吐き出す愛


 ねえ、有川くん。
 どうして、そんなことを聞くの……?

 有川くんにだけは一番知られちゃいけない答えを、求めたりなんかしないでよ。

 私には、答える権利なんてないでしょう?

 有川くんにとって私は、ただの遊び相手なのだから。……あの頃と、変わらずに。


「……好きなわけ、ないよ」


 (だんま)りを通していてもいつか本心を見抜かれてしまいそうで、震える唇で何とかその場を凌ぐ。

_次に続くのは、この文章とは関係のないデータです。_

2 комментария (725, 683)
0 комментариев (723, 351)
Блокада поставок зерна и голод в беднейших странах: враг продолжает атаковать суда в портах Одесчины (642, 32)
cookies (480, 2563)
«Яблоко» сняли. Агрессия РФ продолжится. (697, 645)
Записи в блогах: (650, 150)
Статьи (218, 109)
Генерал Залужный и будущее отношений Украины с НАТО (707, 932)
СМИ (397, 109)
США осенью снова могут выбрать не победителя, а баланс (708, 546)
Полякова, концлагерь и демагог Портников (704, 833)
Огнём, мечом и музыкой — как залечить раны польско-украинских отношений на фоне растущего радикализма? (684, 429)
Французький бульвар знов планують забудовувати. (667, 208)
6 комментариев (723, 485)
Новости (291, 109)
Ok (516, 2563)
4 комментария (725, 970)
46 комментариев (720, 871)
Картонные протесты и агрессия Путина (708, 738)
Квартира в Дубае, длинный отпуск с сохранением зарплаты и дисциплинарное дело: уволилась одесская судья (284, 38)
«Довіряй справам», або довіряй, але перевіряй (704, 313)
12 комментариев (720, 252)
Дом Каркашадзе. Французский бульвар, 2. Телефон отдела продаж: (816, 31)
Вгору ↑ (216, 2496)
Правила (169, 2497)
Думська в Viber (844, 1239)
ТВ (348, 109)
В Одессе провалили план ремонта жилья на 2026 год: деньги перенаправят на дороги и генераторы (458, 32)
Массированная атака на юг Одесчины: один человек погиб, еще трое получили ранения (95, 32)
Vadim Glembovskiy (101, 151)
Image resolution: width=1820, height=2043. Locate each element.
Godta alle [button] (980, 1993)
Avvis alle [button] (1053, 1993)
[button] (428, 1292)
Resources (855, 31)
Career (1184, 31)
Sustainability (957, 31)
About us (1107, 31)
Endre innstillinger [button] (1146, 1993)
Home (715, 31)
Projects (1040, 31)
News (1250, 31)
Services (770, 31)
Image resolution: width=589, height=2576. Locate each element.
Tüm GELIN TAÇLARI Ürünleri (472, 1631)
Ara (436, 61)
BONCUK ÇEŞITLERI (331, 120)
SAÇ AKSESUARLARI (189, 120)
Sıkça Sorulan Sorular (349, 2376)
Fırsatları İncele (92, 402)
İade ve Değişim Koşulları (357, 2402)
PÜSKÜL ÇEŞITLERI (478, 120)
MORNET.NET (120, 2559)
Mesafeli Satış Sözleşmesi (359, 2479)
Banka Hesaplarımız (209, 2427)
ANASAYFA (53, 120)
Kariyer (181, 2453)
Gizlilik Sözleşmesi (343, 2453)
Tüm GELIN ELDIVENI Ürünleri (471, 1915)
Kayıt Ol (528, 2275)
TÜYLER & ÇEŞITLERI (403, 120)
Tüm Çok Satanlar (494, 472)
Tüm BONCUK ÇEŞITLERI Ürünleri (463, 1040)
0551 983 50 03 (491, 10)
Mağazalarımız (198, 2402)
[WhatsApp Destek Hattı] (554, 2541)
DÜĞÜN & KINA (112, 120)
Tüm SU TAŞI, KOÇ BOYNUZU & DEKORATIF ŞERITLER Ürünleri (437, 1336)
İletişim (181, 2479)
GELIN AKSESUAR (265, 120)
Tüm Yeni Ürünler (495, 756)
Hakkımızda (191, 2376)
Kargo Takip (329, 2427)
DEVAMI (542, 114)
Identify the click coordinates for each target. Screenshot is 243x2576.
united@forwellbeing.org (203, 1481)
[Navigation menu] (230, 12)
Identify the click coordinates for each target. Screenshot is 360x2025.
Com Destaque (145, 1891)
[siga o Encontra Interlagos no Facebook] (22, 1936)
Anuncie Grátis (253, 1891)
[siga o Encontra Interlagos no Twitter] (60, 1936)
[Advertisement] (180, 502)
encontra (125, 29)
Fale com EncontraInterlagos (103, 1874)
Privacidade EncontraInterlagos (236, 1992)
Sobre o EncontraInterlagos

 咄嗟に飛び出したのは本心とは真逆のものだったけど、それで良かった。

 きっとこれが、この場で言う正しい答えだから。


 当たり前の答えでしょう、と訴えるように。
 目の前の有川くんを見つめる。

 本当は心が一杯一杯で、平然とした態度で有川くんと向き合っていられない。

 だけど目を逸らせば、心を見破られる。
 そんな予感がして、ぐっと堪えた。


「……そっか、そうだよな」


 有川くんの手が、私の髪や顔から離れていく。
 その動きはとてもゆっくりで、まるで名残惜しんでいるようだった。


「変なこと聞いてごめんな。今のは……忘れて」


 おまけに私の答えを聞いてから、有川くんは悲しそうに眉を下げていて。
 仕舞いには私から目を逸らすと、投げやりな声でそんなことを言う。

 だから、もともと分からない有川くんの本心が、余計に私には見えなくなった。

 有川くんは、どうしたかったのだろう。
 自分は教えてくれないことを私には求めて、何を見出だしたかったの?

 有川くんの考えていることが分からないよ……。


「帰りの電車混みそうだし、そろそろ行こう」


 不意に立ち上がった有川くんは、逸らしていた視線を再び私に向ける。
 その顔には、へらっとした笑みが貼り付いていた。

 日の光が弱まっていく空の下で見る有川くんは、不思議と儚くて。
 とても遠い存在に思えてならなかった。